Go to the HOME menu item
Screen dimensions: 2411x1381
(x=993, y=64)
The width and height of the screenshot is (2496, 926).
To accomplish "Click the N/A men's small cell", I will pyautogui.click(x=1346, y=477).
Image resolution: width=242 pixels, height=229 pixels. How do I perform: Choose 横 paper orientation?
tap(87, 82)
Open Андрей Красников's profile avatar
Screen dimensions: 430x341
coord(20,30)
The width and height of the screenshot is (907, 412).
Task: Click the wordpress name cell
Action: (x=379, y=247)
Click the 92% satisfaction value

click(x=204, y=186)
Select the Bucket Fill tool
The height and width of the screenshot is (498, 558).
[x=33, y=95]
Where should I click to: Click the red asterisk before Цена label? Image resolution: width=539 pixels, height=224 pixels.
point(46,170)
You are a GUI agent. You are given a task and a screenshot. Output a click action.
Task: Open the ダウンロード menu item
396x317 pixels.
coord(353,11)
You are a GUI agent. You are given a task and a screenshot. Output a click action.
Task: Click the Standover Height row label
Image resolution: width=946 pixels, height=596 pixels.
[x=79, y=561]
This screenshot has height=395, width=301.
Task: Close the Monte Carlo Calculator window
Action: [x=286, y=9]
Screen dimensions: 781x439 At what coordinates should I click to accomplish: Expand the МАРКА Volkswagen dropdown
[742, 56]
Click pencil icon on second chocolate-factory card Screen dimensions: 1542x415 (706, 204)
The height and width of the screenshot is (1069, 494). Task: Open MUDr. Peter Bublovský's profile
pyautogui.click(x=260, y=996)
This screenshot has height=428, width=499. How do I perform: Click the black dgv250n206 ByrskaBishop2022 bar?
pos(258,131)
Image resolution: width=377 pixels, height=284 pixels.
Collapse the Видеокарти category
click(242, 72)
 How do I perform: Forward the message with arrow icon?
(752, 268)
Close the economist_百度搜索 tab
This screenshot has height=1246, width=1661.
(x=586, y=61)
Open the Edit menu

- _What to do_
Count the lines in the entries above that contain the string "pyautogui", treating uppercase and lowercase as different, and reply with the number alone.

- _Solved problem_
2